Politisches Engagement als persönlicher Mehrwert
Politisches Engagement ist bereichernd. Nicht im finanzieller Hinsicht. Aber in persönlicher.
Seit 1991 bin ich Mitglied des Gemeinderates der Stadt, in der ich lebe, drei Jahre vorher hat das Engagement begonnen für die Gruppe, für die ich kandidierte. Also zwei Jahrzehnte aktives Mitgestalten in der Politik mit wechselnder Intensität. Meine Bereiche waren Kulturpolitik, Verkehrspolitik, Energiepolitik, Öffentlichkeitsarbeit (Zeitung), Planung von Aktivitäten (Aktionismus).
Was das für mich persönlich gebracht hat?
Die Mitarbeit an unseren Themen mit Gleichgesinnten hat mir meine Wahlheimatstadt zur Heimat gemacht, erste intensivere Freundschaften wurden gefestigt. Das ist ein persönlicher Gewinn.
Die Auseinandersetzung mit Kulturarbeit hat mich mit einzelnen Kulturinitiativen eng verbunden, die Beschäftigung mit der Denkmalpflege hat mir eine große historische Kenntnis über meine neue Heimatstadt gebracht und den Horizont erweitert in der Frage, wie man in eine historischen Altstadt zeitgemäße Elemente integriert.
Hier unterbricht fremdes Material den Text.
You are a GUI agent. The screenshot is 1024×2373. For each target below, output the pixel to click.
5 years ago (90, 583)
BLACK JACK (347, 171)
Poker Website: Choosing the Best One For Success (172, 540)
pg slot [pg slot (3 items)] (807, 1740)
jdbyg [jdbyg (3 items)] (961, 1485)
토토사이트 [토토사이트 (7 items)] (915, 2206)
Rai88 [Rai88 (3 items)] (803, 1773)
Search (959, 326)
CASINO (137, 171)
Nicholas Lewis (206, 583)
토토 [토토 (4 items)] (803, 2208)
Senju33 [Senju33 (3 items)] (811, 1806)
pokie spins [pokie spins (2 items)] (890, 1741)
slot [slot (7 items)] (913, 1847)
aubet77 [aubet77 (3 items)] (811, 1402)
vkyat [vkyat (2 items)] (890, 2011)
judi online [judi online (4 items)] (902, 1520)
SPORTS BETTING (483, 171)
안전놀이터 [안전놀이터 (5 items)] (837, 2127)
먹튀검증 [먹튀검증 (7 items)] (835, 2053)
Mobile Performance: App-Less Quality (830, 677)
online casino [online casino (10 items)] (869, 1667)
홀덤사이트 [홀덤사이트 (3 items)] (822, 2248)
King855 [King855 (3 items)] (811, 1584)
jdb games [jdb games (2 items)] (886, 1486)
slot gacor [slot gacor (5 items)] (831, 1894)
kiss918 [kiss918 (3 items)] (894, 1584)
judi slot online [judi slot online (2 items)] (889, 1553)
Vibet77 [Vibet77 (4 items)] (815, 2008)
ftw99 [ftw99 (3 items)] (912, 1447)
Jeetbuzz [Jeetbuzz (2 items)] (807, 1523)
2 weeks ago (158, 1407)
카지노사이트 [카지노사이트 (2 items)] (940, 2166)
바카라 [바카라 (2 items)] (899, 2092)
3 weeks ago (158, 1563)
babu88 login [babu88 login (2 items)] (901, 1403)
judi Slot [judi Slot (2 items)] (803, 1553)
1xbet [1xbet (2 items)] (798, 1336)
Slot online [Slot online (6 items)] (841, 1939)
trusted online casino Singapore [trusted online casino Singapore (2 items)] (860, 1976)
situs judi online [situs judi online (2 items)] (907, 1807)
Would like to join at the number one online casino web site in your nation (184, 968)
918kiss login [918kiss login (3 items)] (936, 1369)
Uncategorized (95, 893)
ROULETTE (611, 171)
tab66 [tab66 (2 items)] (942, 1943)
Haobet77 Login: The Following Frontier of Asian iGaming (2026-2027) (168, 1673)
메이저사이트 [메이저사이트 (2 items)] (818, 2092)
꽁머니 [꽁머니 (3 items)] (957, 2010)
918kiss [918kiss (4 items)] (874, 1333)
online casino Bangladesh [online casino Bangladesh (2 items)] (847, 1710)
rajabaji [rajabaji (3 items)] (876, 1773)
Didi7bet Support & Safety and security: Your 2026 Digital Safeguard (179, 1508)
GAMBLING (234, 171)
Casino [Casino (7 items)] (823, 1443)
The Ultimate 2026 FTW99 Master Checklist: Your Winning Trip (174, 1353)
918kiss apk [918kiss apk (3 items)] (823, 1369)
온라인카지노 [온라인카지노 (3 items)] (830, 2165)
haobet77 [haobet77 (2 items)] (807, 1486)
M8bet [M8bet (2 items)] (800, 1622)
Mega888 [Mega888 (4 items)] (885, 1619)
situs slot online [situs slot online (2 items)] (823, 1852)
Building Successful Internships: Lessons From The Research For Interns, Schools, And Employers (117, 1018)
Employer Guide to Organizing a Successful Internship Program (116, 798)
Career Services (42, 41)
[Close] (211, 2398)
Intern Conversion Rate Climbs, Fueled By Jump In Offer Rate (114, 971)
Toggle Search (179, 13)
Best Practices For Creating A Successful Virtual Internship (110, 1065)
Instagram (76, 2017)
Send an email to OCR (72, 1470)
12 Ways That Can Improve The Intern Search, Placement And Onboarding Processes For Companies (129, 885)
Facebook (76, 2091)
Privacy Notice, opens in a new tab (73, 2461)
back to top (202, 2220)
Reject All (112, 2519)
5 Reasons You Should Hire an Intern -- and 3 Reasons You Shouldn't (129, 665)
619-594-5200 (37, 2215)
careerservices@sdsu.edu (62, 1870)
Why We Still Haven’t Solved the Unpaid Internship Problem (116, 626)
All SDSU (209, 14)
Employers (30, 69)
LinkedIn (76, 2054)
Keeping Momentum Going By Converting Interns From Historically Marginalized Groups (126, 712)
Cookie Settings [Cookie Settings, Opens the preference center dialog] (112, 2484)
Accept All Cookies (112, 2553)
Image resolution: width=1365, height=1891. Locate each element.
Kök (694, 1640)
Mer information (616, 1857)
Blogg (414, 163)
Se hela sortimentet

Wenn ich heute Freunde durch die Stadt führe, erhalte ich positive Verwunderung über mein Wissen, über meine Leidenschaft für die Stadt. Das ist ein persönlicher Gewinn.
Das Planen von konkreten Projekten und das Entwickeln von Durchsetzungsstrategien hat meine Fähigkeiten in Projektmanagement geschärft. Politische Gegner haben dazu beigetragen, dass ich meine Projekte genauer durchdenken mußte. Das ist OK. Ich hatte Gelegenheit, mehrere große Projekte zu entwickeln und zu verwirklichen (Citybus, Windpark) und konnte mich in konkreten und sinnvollen Bereichen als schöpferisch und durchsetzungsfähig erleben. Das ist ein persönlicher Gewinn.
In unserer politischen Gruppe haben wir kreative Ideen entwickelt, um auf unsere Anliegen aufmerksam zu machen. Nicht in allen Bereichen ist uns die Durchsetzung gelungen, in manchen Bereichen wurden unsere Ideen nach einem Jahrzehnt aufgegriffen. Wir haben Zebrastreifen genäht und aufgelegt und überquert, heute werden genau diese Zebrastreifen von den Gemeindearbeitern aufgesprüht. Wir haben die Lärmbelastung mit Hilfe einer selbst entwickelten Audio-Performance simuliert und damit eines Tages unsere Bewohner/innen (und die Polizei, damals noch Gendarmerie) überrascht. Wir haben gemeinsam Bäume und Hecken gepflanzt. Das alles ist ein persönlicher Gewinn.
Wir haben sehr intensive Öffentlichkeitsarbeit gemacht. Vor 20 Jahren noch neu am Computer, habe ich Desktop-Publishing und Typografie gelernt, das gestalterische Niveau der Gemeindeberichterstattung nachhaltig positiv beeinflusst. Wir haben unsere Artikel gemeinsam kritisch überarbeitet und so inhaltliche Qualität für die Leser/innen geschaffen. Das Entwickeln der gestalterischen und publizierenden Fähigkeiten ist ein persönlicher Gewinn.
Wir haben in unsere Familie über unsere Aktivitäten gesprochen und die beiden Kinder einbezogen. Unsere Kinder haben nicht an meinen politischen Terminen gelitten. Beide Kinder haben ein klares politisches Bewußtsein entwickelt und haben bereits als Kinder in der Wahlkampf-Planung als Strategen(!) mitgearbeitet. Das ist ein persönlicher Gewinn.
Und neben aller Anstrengung hat es auch Spass gemacht, mitzureden und mitzugestalten. Ich habe meine Ecken und Kanten am politischen Gegner und an den eigenen Leuten abgewetzt. Ich bin konfliktfähiger und geduldiger geworden. Heute weiß ich genauer, was möglich und nicht möglich ist. Und ich bin nicht in politische Depression verfallen. Das ist ein persönlicher Gewinn.
Trotzdem werde ich in einem Jahr nach 21 Jahren meine aktive politische Tätigkeit beenden. Weil wieder andere nachrücken sollen. Das ist eine Ermutigung: politisches Engagement lohnt sich!